As reported by Morningstar, some of the big names helping to pull banks higher are JP Morgan and Wells Fargo. Both saw strong third-quarter earnings results, leading Morningstar analysts to believe that their share prices are now hovering above market value.
The macroeconomic environment for banks is certainly much more favorable versus a couple of years ago when the U.S. Federal Reserve was raising interest rates. With rates expected to drop, this should add to banks’ bottom line when it comes to increased demand for loans and other lending products. In turn, investor sentiment is set to improve as the Fed continues to ease monetary policy whether it’s a swift cut of rates or a slow and steady easing.
“This represents a sharp reversal from 2022, when banks were deeply unpopular and materially undervalued. It’s an important reminder of sentiment’s role in short-term price changes,” Morningstar confirmed.
Other banks are also starting to churn out positive quarters with Bank of America among the more recent names. While the bank’s Q3 profit dropped, it still beat Wall Street estimates and paints a positive picture moving forward.
“The bank seems to be saying that things are getting better for them and all the challenges that they have faced in the last couple of years are easing,” said Dave Ellison, a portfolio manager at Hennessy Funds.

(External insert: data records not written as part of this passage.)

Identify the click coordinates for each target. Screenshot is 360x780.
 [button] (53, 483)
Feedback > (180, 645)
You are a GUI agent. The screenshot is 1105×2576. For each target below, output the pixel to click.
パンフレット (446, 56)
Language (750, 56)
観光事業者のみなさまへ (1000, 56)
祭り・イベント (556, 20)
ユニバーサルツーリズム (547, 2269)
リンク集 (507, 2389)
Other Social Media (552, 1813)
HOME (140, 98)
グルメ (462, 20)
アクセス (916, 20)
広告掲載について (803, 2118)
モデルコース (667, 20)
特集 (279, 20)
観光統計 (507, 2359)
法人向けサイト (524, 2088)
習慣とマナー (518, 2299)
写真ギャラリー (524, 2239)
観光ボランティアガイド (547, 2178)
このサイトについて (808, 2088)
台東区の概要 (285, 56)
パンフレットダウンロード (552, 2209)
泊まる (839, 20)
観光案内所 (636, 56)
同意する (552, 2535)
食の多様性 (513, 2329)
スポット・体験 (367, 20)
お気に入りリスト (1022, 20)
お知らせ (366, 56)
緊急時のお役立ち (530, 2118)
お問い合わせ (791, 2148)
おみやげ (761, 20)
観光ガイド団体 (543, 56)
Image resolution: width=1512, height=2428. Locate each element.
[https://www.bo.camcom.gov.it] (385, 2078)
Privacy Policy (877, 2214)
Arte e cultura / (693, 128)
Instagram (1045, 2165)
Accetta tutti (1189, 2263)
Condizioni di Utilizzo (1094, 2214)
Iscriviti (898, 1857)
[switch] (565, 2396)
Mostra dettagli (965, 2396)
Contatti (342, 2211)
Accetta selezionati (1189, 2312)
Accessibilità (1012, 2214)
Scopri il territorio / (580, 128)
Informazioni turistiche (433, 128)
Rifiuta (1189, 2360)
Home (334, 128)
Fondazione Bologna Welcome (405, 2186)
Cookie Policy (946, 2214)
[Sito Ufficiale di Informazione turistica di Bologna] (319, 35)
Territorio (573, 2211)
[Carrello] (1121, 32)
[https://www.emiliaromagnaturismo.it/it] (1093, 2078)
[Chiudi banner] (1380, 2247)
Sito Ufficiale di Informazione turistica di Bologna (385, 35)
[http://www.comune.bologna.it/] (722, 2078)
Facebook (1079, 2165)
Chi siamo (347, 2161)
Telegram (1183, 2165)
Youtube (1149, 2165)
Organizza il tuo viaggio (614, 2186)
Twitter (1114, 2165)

2 Trades to Consider in Financials
As mentioned, easing monetary policy should be a boon for banks that rely on lending products for revenue. That said, a pair of trades to consider in the financial sector include the Direxion Daily Financial Bull 3X ETF (FAS ) and the Direxion Daily Regional Banks Bull 3X Shares (DPST ).
For a broad financial trade, FAS is an ideal option, as it provides 300% exposure to the performance of the Financial Select Sector Index. The index incorporates companies from the following industries: banks; thrifts & mortgage finance; diversified financial services; consumer finance; capital markets; insurance; and mortgage real estate investment trusts (REITs).
DPST provides more focused exposure to regional banks, seeking 300% of the daily performance of the S&P Regional Banks Select Industry Index. It measures the performance stocks comprising the S&P Total Market Index that are classified in the Global Industry Classification Standard (GICS) regional banks subindustry.